Fontana is a beautiful remote spot tucked away in the Great Smoky Mountains. It's known for the huge TVA dam on site, a relaxing getaway for families, but it has a rich history that goes beyond the dam and the cozy resort.
For the first time, the faces of families who lived through the building of Fontana Dam are seeing an exhibit built just for them. The pictures, the memories, the ones who lived it, teaching their children about their history.
"What's special is that you have kids who went to school here and they've stayed in touch all these years and they come back, they come back for reunions, they come back to catch up with each other, there's a bond that was formed during that time," says TVA Historian Pat Ezzell.
Welcome to Fontana circa 1942, a desolate spot in the mountains that was home to a small village of 5,000 people.
"The camp is built with hospitals, schools, I think there were three schools, cafeterias, dormitories, just had a whole village. They had a post office, they had a community building, you know it was war time, they had recreational activities such as dancing," says Ezzell.
This village was built for people working on the Fontana Dam. It was needed to generate electricity for those working on behalf of our national defense during World War II.
Families flocked to Fontana after the attack on Pearl Harbor and that included a young 5-year-old girl named Mary Grace McCarley.
"My family decided with the war effort we had to give everything, our whole energies, so we went to Nashville in a 41' Ford and we bought a trailer," says McCarley. "The road was so twisty that all of my mother's new Fiesta dishes piled out on the floor and broke, of course. She was not a happy camper."

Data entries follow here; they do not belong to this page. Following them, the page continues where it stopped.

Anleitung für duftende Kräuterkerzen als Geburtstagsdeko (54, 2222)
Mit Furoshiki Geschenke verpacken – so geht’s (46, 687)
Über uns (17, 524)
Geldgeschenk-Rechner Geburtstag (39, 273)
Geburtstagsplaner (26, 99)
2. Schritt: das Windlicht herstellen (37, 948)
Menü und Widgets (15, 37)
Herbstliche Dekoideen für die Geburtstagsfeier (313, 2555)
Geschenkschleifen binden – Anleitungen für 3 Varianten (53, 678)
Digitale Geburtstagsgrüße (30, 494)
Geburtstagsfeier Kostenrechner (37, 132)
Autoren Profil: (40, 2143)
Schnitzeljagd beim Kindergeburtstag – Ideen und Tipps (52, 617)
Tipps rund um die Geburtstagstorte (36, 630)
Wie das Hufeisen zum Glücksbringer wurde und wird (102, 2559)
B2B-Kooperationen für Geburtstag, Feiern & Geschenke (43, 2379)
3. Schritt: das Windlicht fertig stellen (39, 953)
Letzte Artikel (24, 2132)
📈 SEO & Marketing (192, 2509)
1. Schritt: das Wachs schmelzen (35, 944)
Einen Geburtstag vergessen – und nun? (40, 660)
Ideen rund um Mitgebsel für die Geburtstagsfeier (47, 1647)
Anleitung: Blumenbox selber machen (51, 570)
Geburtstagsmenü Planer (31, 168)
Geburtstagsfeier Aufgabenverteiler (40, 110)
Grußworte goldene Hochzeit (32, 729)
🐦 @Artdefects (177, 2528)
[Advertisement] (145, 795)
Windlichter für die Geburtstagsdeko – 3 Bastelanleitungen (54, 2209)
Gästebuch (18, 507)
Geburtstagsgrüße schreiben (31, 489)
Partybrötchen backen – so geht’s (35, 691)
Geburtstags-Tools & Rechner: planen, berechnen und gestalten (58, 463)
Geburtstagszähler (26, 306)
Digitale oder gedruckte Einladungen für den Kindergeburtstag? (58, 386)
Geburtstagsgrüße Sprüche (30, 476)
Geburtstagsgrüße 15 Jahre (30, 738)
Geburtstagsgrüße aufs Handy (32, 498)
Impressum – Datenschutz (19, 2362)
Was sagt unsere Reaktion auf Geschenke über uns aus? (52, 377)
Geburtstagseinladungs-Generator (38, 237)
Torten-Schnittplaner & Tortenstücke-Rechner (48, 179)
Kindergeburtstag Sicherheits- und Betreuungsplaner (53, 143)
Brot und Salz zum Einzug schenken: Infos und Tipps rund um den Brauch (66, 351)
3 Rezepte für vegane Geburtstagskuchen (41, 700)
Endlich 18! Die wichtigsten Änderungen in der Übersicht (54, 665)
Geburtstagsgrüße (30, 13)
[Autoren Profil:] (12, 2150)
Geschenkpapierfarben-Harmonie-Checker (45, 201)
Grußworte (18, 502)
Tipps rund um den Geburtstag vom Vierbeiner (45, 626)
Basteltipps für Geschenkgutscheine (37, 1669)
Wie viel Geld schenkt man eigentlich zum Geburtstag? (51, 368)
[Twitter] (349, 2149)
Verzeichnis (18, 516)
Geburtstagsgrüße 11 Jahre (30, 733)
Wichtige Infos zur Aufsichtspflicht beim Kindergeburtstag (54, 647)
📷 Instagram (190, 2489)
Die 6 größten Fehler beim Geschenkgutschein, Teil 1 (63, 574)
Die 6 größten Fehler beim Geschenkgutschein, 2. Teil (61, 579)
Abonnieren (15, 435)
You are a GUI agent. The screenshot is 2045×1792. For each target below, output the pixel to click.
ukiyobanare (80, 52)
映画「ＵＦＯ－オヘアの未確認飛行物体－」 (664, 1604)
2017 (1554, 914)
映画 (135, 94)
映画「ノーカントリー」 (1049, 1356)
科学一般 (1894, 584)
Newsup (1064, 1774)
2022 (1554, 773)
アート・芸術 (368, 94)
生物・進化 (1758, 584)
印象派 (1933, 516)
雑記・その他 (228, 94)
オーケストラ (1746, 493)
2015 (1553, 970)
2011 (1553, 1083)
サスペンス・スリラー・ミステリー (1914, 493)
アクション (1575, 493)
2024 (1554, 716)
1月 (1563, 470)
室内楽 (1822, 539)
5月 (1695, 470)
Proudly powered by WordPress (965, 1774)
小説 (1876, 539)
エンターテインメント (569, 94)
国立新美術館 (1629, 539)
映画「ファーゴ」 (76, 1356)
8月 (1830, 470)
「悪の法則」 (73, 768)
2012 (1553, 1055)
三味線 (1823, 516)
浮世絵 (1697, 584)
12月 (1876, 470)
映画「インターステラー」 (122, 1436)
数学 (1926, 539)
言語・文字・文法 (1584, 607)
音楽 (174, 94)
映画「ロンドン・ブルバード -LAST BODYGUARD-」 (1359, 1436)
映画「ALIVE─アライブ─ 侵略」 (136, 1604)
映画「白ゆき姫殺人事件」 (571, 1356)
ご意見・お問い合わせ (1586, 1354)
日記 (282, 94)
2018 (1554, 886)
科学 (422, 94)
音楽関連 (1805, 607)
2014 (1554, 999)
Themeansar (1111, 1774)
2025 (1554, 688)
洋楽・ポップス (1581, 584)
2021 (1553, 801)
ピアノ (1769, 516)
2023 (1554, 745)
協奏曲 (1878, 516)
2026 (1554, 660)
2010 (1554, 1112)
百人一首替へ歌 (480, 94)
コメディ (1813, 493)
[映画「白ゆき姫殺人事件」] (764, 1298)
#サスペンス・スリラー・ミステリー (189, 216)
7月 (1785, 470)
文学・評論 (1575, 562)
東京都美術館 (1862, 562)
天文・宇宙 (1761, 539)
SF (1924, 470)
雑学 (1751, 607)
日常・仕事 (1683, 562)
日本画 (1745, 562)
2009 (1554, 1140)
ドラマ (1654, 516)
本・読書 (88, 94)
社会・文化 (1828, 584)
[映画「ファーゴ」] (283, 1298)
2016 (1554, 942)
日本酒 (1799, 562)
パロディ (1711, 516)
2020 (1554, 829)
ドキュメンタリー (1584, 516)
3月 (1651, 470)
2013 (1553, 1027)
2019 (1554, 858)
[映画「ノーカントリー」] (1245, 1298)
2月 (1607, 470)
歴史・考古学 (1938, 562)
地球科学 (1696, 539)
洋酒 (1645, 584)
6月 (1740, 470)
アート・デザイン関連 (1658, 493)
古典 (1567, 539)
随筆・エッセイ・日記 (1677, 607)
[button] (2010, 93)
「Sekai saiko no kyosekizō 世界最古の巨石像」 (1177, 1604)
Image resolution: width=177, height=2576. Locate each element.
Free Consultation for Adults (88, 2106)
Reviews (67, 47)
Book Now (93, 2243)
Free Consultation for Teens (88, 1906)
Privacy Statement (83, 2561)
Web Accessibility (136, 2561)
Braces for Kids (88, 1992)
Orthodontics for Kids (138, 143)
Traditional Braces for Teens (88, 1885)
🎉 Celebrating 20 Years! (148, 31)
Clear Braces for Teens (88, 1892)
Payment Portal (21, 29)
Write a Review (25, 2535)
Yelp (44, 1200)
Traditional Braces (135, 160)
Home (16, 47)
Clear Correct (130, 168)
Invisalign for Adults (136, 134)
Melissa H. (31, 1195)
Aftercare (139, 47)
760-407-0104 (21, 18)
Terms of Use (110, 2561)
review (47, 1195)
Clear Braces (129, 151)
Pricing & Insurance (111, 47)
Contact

That trailer became their home. "We came up here and parked at the very the top of the hill and daddy built a deck on our trailer," says McCarley.
Mary remembers playing in the mountains with a lot of other kids her age. "We had bingo, a lot of things going on. We had square dancing, there was a grocery store that was quite exciting," says McCarley.
Dwight Morrow was born at Fontana.
"It's a real thrill to go back through the old building and see where you first saw the light of day," says Dwight Morrow.
Coming back and remembering the fun, the hard work, and the community is special for this group, the Dam Kids as they call themselves.
"We come two times a year for the Dam Kids reunion. We have a spring fling in April, we have a Dam Kids reunion in October and then we come up periodically other times of the year," says Morrow.
Fontana Dam, still going strong thanks to hardworking people and their families with a special lifelong bond.
"You have war time, you are building this dam for the national defense, you have a real clear goal in mind, and you are working with people day and night. You are living with them, it is a remote area," says Ezzell.
One of Your Stories. There's no place like this one.